As I stated earlier I have not read the book, but I have heard that the movie portrays Davis as moving into the role of activist as it came to racism. The book apparently discounts this, but there can be no debate that by his mere actions and success, Davis was a champion of civil rights whether he was outspoken about the subject or not. He was a hero the same way Jackie Robinson was a hero, and his refusal to change his actions on the field due to the desires of the ignorant people of the time makes him the important man of character the movie shows him to be.
*Possible Spoiler Alert(depending on how much you know about Ernie Davis)*
Again, I did not know the whole story of Davis' life before I watched the movie and most of that comes from the fact that Davis never had a flourishing pro career. I did not know why until the end of the movie, which culminates with Davis winning the Heisman Trophy and meeting with JFK afterward. The impersonation of JFK's voice was absolutely awful, probably the worst thing about the film. They could have gotten Dan Castellaneta who voices Mayor Quimby(and Homer) on the Simpsons and it would have been miles of improvement. The story ends sadly though when Davis, who has been drafted by the Cleveland Browns is diagnosed with luekemia. To think what could have been with Davis and Jim Brown in the same backfield, it would have been the most legendary sports tandem of all time. One of the most emotional scenes in the movie is when Schwartzwalder gets Davis to speak with a prized African-American recruit, much like Jim Brown did with him. The recruit's name was Floyd Little, who of course went on to become a great running back for Syracuse and in the NFL. In the scene Little is displaying his exuberance on getting the chance to play football in college and beyond as Davis emotionally shares with him what he learned about life through football and the heartbreaking reality that he would never get to pay it again. The audience in the theatre, which was into the movie all the way through, literally was crushed when the sentence on the screen told of Ernie's death at age 23.

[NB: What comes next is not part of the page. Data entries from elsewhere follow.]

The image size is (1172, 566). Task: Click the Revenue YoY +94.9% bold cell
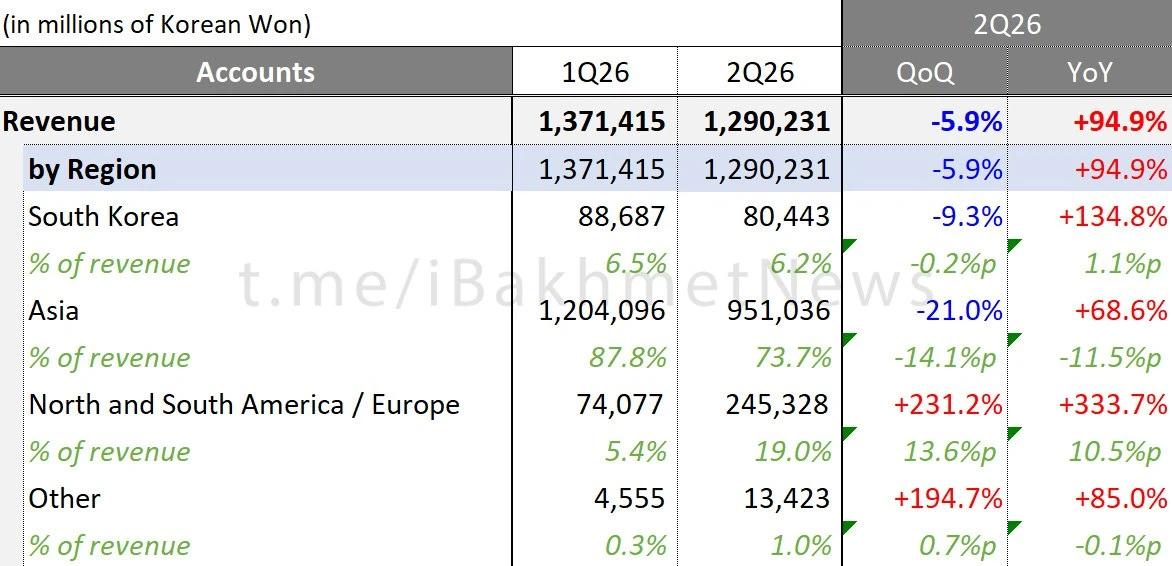tap(1090, 121)
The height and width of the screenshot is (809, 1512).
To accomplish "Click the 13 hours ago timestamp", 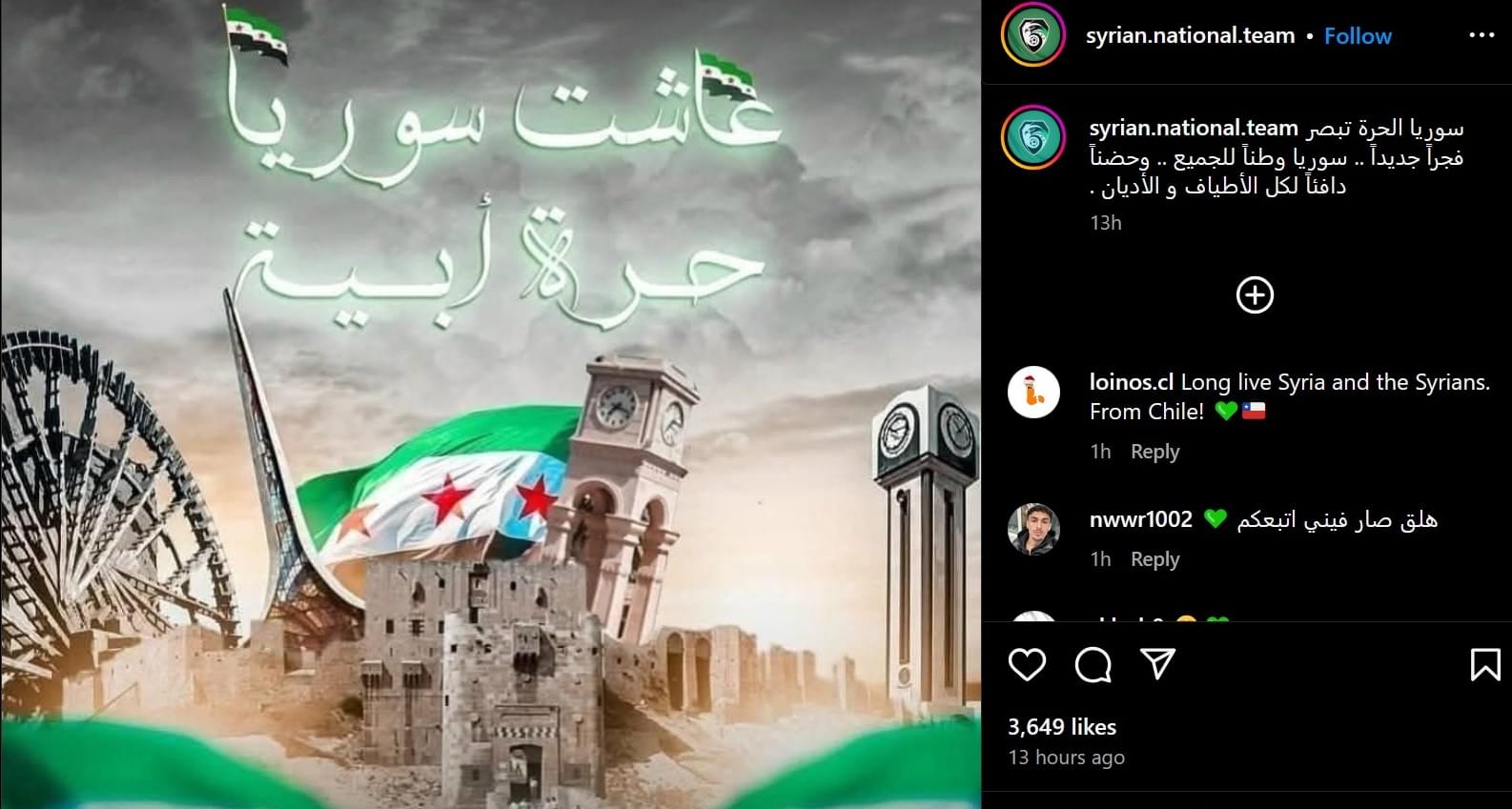I will point(1066,758).
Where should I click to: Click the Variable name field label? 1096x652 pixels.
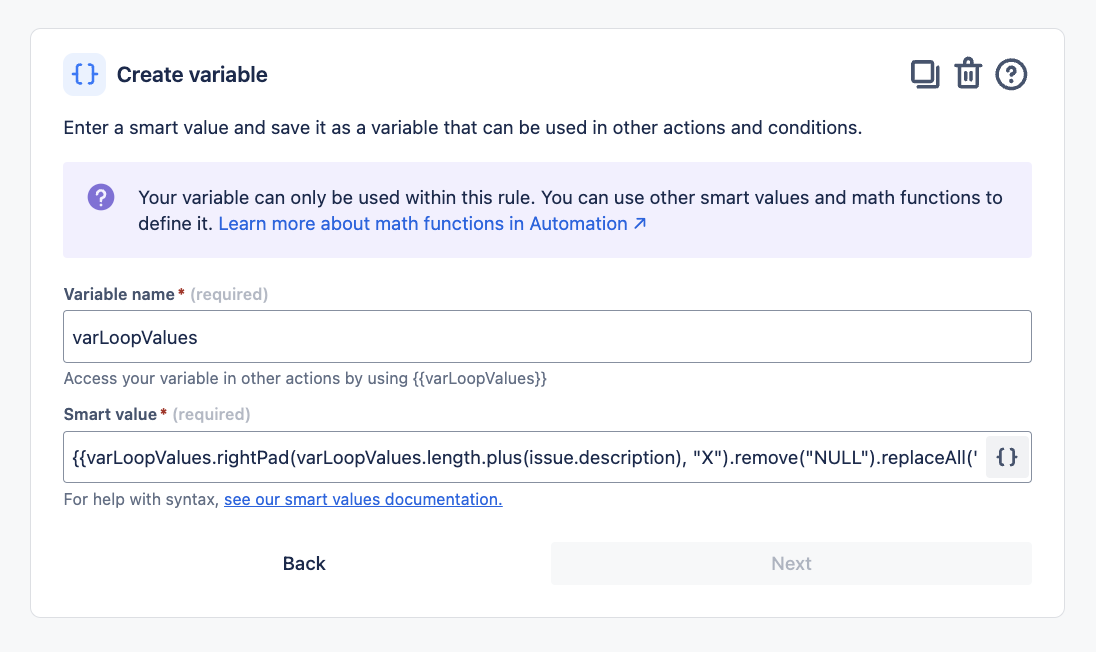point(120,295)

This movie taught me all I did not know about Ernie Davis and I'm glad it did because without the hollywood press about the movie that we often scoff at, I would have most likely never have learned his story. Even if some of the minor facts are off, the message and the man are brought to life. The acting is a bit wooden at certain parts and the writing is not the best, but it is the story that makes this a worthwhile film for any sports fan to see.